Material provided:
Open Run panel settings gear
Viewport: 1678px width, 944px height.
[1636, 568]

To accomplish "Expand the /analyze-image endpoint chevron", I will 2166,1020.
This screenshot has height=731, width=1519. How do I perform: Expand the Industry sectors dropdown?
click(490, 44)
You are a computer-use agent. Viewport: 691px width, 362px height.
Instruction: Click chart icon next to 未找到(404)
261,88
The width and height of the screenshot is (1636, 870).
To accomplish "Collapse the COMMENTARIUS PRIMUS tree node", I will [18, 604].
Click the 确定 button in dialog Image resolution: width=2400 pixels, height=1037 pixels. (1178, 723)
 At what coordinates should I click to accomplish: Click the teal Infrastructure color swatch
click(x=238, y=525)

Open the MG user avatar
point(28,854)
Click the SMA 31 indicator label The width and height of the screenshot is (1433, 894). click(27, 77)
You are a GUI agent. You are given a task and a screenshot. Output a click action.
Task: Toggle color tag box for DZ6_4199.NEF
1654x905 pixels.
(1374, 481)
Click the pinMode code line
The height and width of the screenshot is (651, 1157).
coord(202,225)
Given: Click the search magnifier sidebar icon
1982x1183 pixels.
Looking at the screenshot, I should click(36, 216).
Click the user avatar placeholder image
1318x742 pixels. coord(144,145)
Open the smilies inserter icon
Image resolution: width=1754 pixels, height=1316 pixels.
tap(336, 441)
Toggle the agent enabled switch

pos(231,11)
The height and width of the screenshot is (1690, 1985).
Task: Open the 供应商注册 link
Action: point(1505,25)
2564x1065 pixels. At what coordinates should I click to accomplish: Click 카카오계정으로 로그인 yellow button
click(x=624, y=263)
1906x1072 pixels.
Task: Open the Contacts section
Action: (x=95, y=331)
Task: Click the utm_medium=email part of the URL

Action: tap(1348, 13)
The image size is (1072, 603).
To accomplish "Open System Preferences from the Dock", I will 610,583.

What you are asked to do: Match on "will" and report each line of the data above that has it.

Answer for this exercise:
To accomplish "Expand the /analyze-image endpoint chevron", I will 2166,1020.
To accomplish "Collapse the COMMENTARIUS PRIMUS tree node", I will [18, 604].
To accomplish "Open System Preferences from the Dock", I will 610,583.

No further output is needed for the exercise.